The participants were using <=1,000 mcg beclomethasone-equivalent daily and no other asthma medication other than a short-acting beta-2 agonist. The 24-week study involved a 2-week run-in period followed by randomization to either 40 mg/day atorvastatin as add-on therapy or placebo for 8 weeks and then crossover to the other treatment arm after a 6-week washout period. Throughout the study, patients recorded morning and evening peak expiratory flow (PEF) measurements and symptoms; they also underwent spirometry during office visits at regular intervals. Before and after each treatment period, the patients completed a validated asthma control questionnaire (ACQ) and an asthma quality of life questionnaire (AQLQ) in addition to providing blood samples and induced sputum for testing.

The study's primary outcome was morning PEF.

The results showed that at 8 weeks the change in mean morning PEF relative to baseline did not significantly differ between the atorvastatin and placebo treatment periods; the mean difference was only -0.5 L/minute (P=.921). There also was no significant difference between atorvastatin add-on therapy and placebo with regard to other lung function measures such as evening PEF or airway responsiveness to methacholine. ACQ and AQLQ scores also did not significantly differ.

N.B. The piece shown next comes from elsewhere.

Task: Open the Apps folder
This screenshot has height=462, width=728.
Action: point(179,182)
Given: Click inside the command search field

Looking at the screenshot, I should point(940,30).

However, the absolute sputum macrophage count was statistically significantly reduced after treatment with atorvastatin as compared with placebo (mean absolute difference, -449,000 cells; 95% CI, -801,000 to -97,000; P=.029). In addition, the sputum concentration of leukotriene B4 was significantly reduced (mean difference, -88.1 pg/mL; 95% CI, -156.4 pg/mL to -19.9 pg/mL; P=.014). Sputum concentrations of other inflammatory cytokines and mediators were similar after atorvastatin and placebo periods.

"The reduction in the sputum macrophage count suggests potential areas for investigation of atorvastatin in chronic lung disease in which activated alveolar macrophages have been implicated in the pathogenesis, such as [chronic obstructive pulmonary disease]," the investigators concluded. (Hothersall EJ, et al. Thorax 2008;63:1070-1075.)

This information concerns a use that has not been approved by the Food and Drug Administration.